Influence of growth temperature on glucose metabolism of a psychotrophic strain of Bacillus cereus.

The influence of temperature on glucose metabolism of a psychotrophic strain of Bacillus cereus was investigated. The pH of the growth medium and spore-forming frequencies of B. cereus varied when grown at 32, 20, or 7 C. Radiorespirometric analyses revealed that vegetative cells of B. cereus metabolized glucose by simultaneous operation of the Embden-Meyerhof-Parnas pathway and the pentose phosphate pathway. As the growth temperature decreased, glucose was metabolized with increased participation of the pentose phosphate pathway.
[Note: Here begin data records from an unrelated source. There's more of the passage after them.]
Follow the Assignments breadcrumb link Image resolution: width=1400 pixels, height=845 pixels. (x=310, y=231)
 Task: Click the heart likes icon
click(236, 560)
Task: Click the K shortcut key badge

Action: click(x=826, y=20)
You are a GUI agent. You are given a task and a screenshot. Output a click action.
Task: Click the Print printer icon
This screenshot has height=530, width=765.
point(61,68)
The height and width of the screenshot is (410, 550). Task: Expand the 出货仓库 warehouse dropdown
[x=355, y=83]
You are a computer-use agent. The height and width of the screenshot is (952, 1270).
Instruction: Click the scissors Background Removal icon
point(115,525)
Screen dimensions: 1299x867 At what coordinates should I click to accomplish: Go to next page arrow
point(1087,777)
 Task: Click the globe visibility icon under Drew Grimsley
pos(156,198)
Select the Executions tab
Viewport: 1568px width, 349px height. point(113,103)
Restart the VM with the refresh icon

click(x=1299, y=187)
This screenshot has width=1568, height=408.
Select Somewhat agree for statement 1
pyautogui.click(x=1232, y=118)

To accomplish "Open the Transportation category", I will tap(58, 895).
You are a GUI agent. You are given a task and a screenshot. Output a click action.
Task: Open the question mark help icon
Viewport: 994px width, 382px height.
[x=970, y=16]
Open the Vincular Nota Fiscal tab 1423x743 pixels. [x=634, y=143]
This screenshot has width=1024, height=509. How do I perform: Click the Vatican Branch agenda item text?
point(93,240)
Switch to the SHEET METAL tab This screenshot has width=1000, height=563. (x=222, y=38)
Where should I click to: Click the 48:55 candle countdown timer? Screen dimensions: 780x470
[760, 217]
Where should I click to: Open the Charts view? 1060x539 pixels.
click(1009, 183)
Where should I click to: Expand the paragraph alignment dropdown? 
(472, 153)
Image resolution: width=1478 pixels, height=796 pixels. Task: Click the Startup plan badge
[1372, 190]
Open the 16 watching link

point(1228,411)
The shift of cells grown at a higher temperature to a lower temperature increased the relative participation of the pentose phosphate pathway, whereas the shift of cells grown at low temperatures to a higher temperature had the opposite effect. Cells of late logarithmic phase grown at 20 and 7 C oxidized acetate by the tricarboxylic acid cycle reaction. However, cells grown at 32 C failed to oxidize acetate to CO2 to any appreciable extent. The extracellular products resulting from the metabolism of glucose decreased as the growth temperature was lowered. Organic acids were the major extracellular products of cultures grown at 32 and 20 C. Acetic acid, lactic acid, and pyruvic acid together accounted for 86.1 and 78.9% of extracellular radioactivity, respectively, at the two temperatures. The relative ratio of these three acids varied between the temperatures. Little or no acid accumulated at 7 C.